Job Responsibilities:

The Quality Control Manager is responsible for the day-to-day management of the Quality Control staff and the implementation of quality control procedures and plans, key responsibilities include:

  • Establishing and maintaining quality control related policies, procedures and test methods in compliance with global regulatory requirements, including FDA and ISO 13485 
  • Coordinating QC activities, ensuring quality control in accordance with the requirements of standard operating procedures (SOPs), protocols and product development specification documents
  • Participation in development of test methods for existing and new products in collaboration with R&D, Operations and contract manufacturers
  • Test method validation activities: prepare validation plans, protocols and reports.  Oversee execution of protocols
  • Preparation and execution of product stability studies, including protocol and report preparation and ongoing testing
  • Review data for compliance to specifications; document and investigate nonconformities
  • Lead investigations of laboratory deviations and OOS/OOT results
  • Good Documentation Practices of testing and laboratory procedures
  • Represent QC on product development teams


Experience and Skills:

Required Experience:

  • BS/MS/PhD in Chemistry, Pharmaceutical Sciences, Analytical Sciences or closely related scientific discipline is required, advanced degree preferred
  • BS/MS with 3-5 years or PhD with 2-3 years of quality control management experience in the FDA-regulated industry, IVD experience preferred
  • 5+ years of demonstrated quality control experience
  • Strong working knowledge of ICH, cGMP, FDA and ISO guidance
  • Recent experience with method development, qualification/validation and transfer preferred
  • Laboratory experience with a variety of analytical techniques including, but not limited to, quantitative PCR, high throughput sequencing, nucleic acid preparation methods
  • Knowledge of statistical methods applicable to the analysis of experimental data
  • Proficient in general and non-routine laboratory skills
  • Excellent computer, documentation, communication and organizational skills required
  • Must have strong attention to detail, strong problem-solving skills, as well as the ability to work in a cross-functional team environment
  • Exercises judgment within well-defined and established procedures and practices to determine appropriate action
  • Strong interpersonal and verbal/written communication skills required
  • Able to respond quickly to shifting priorities and to meet deadlines



Salary is commensurate with experience and qualifications. Excellent benefits package including employer paid medical, dental, vision, vacations and holidays for eligible positions.

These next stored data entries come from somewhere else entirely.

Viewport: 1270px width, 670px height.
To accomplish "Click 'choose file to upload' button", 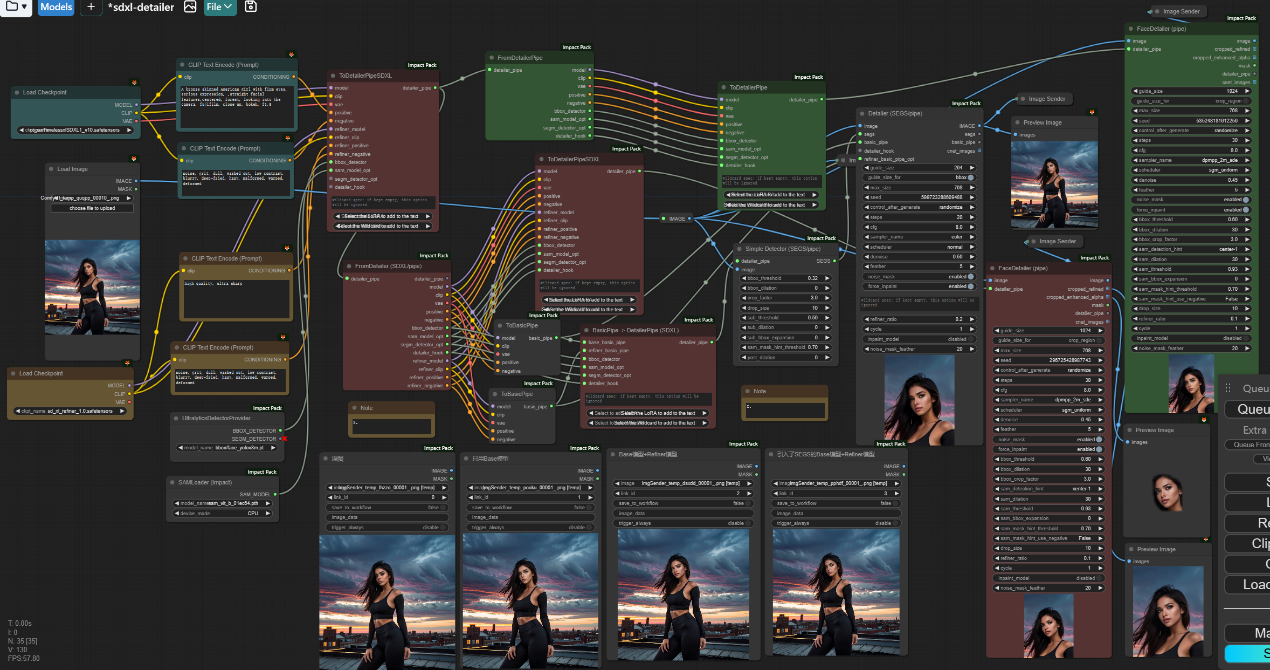I will pos(91,208).
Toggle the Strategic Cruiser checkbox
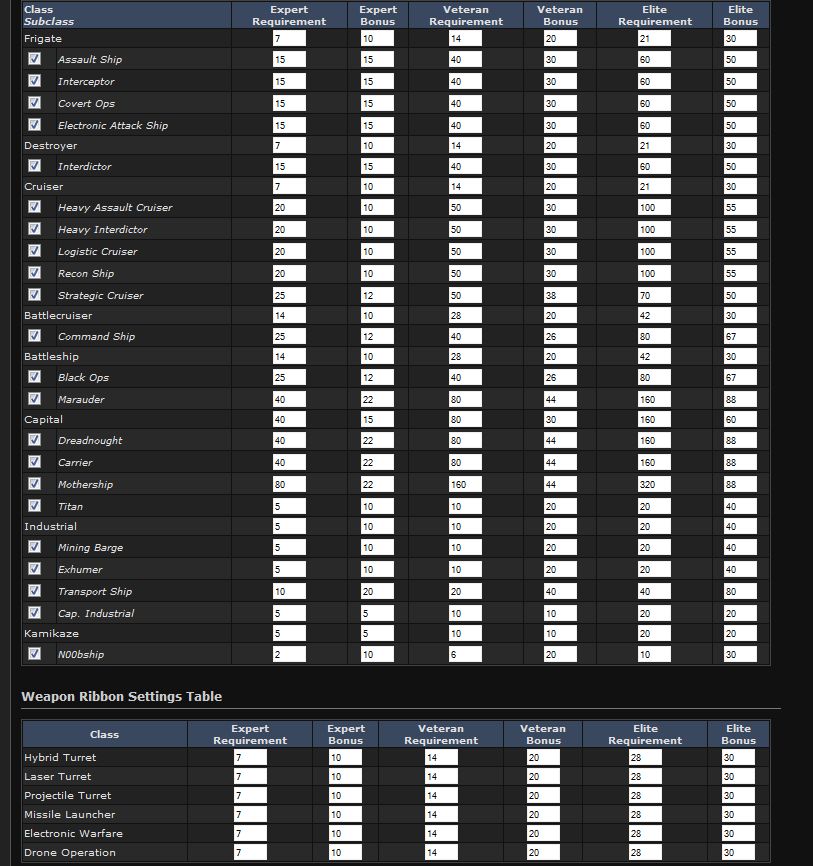Viewport: 813px width, 866px height. click(x=35, y=295)
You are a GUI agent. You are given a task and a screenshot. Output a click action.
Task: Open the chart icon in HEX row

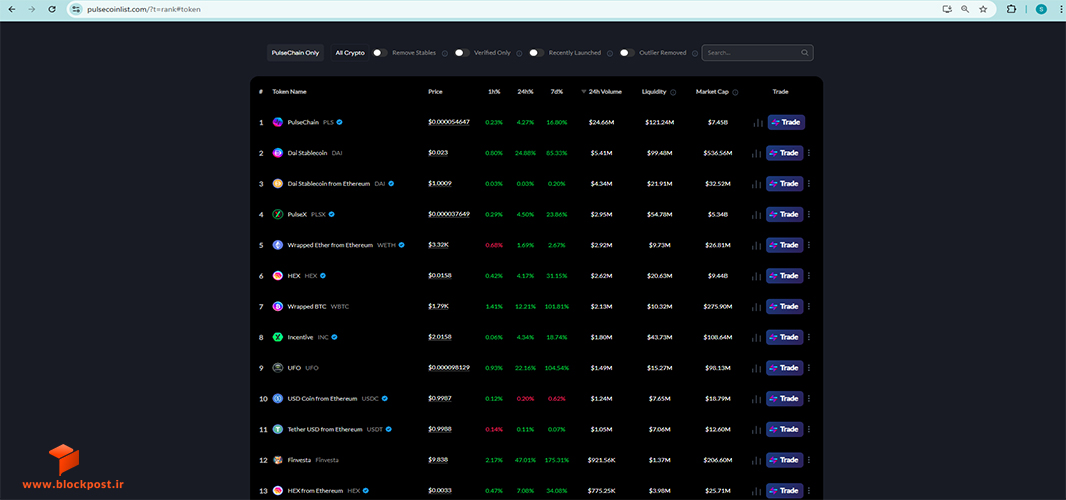tap(757, 276)
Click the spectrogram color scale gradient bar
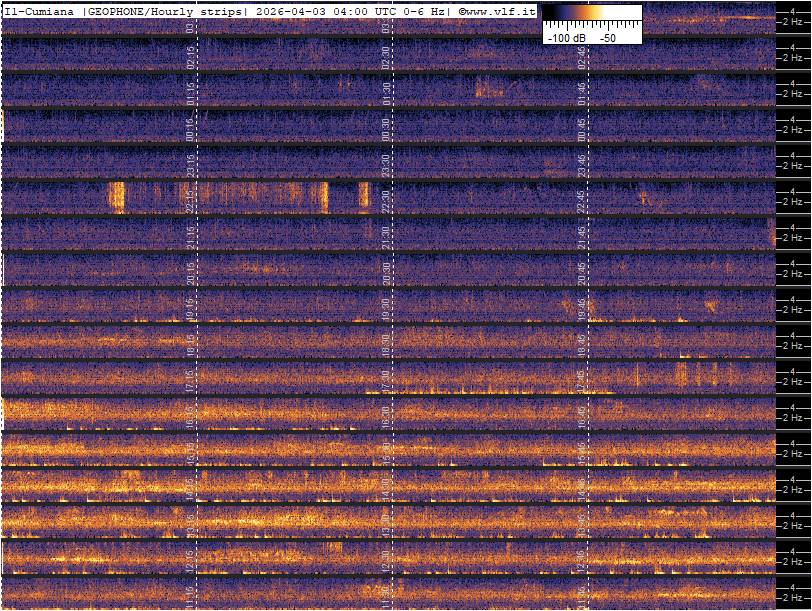The image size is (812, 611). (x=591, y=15)
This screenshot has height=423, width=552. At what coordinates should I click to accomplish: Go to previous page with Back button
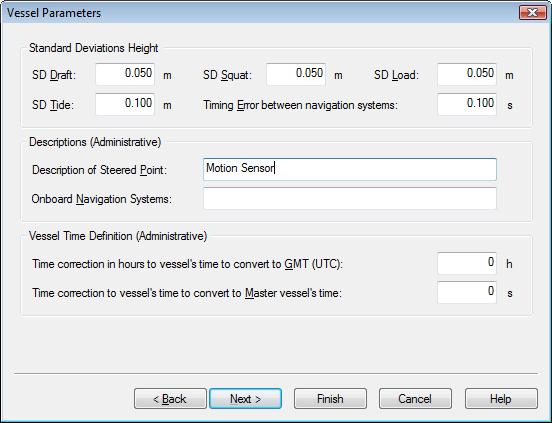(x=170, y=399)
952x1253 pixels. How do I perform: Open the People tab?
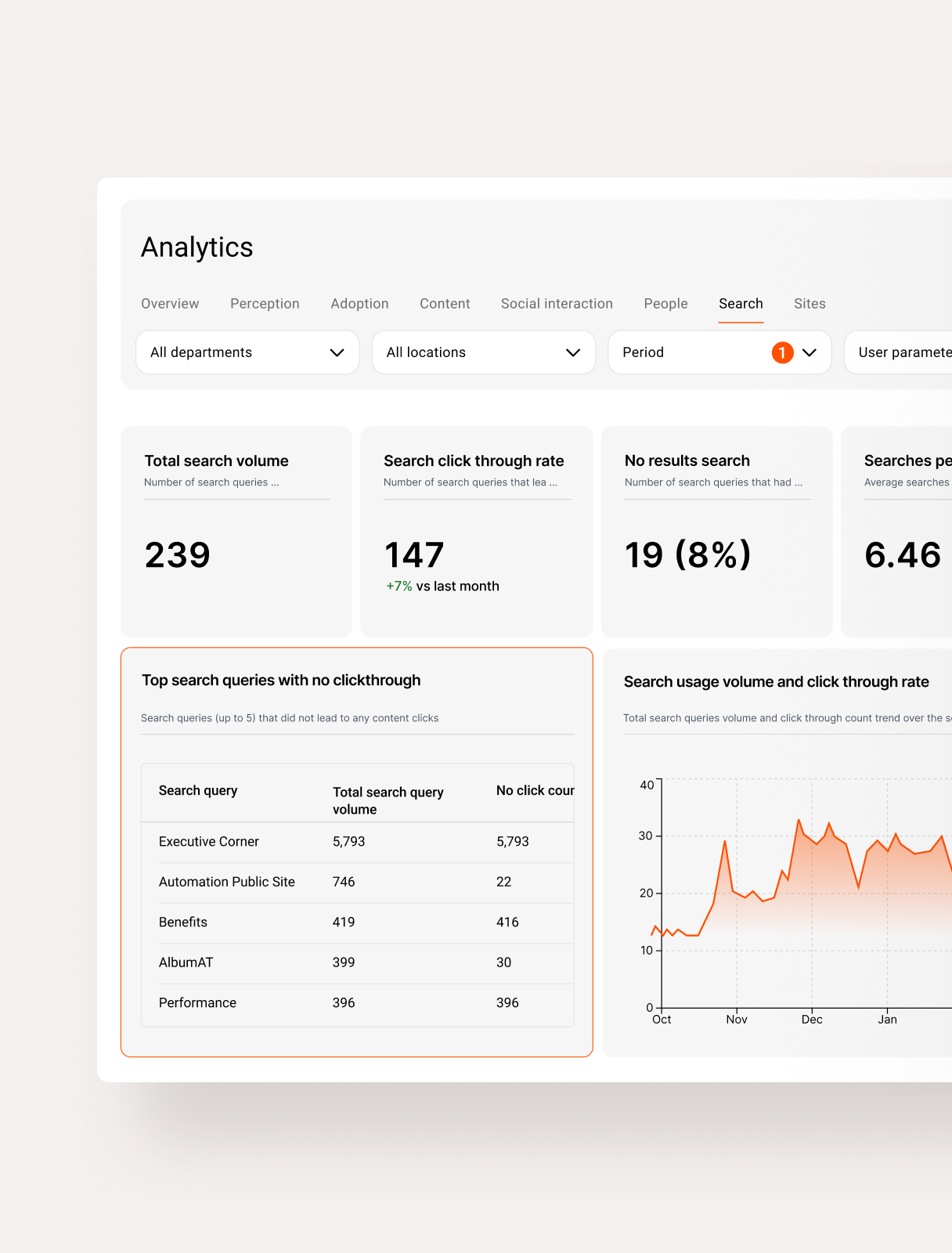tap(665, 304)
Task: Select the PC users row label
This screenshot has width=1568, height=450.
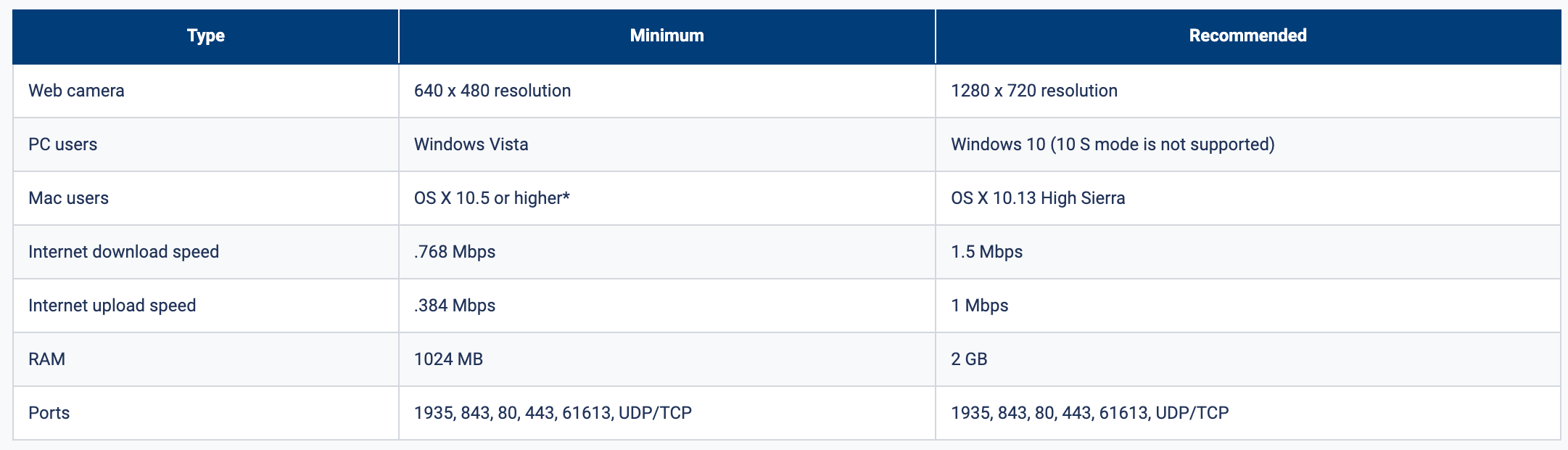Action: tap(62, 144)
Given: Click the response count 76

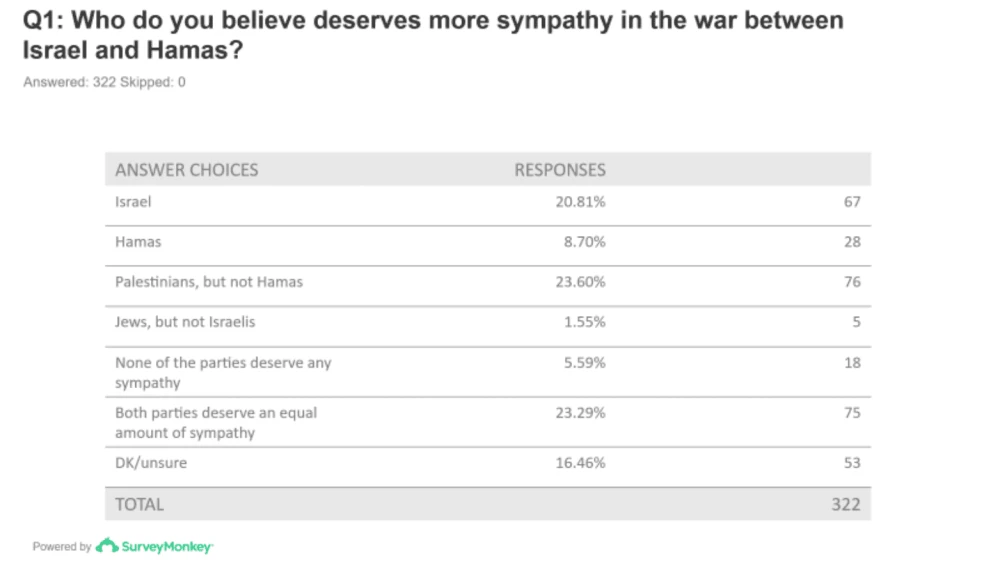Looking at the screenshot, I should [851, 282].
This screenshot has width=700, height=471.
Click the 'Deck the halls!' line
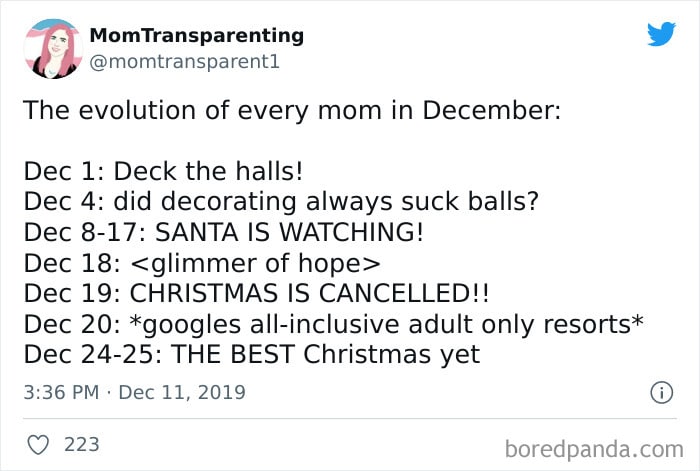(x=163, y=171)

Adaptive Biotechnologies Corp. is proud to be an Equal Opportunity Employer. All qualified applicants will receive consideration for employment without regard to race, color, religion, sex, sexual orientation, gender identity, national origin, or protected veteran status and will not be discriminated against on the basis of disability.


NOTE TO EMPLOYMENT AGENCIES: Adaptive Biotechnologies values our relationships with our Recruitment Partners and will only accept resumes from those partners whom have been contracted by a member of our Human Resources team to collaborate with us. Adaptive Biotechnologies is not responsible for any fees related to resumes that are unsolicited or are received by any employee of Adaptive Biotechnologies who is not a member of the Human Resources team.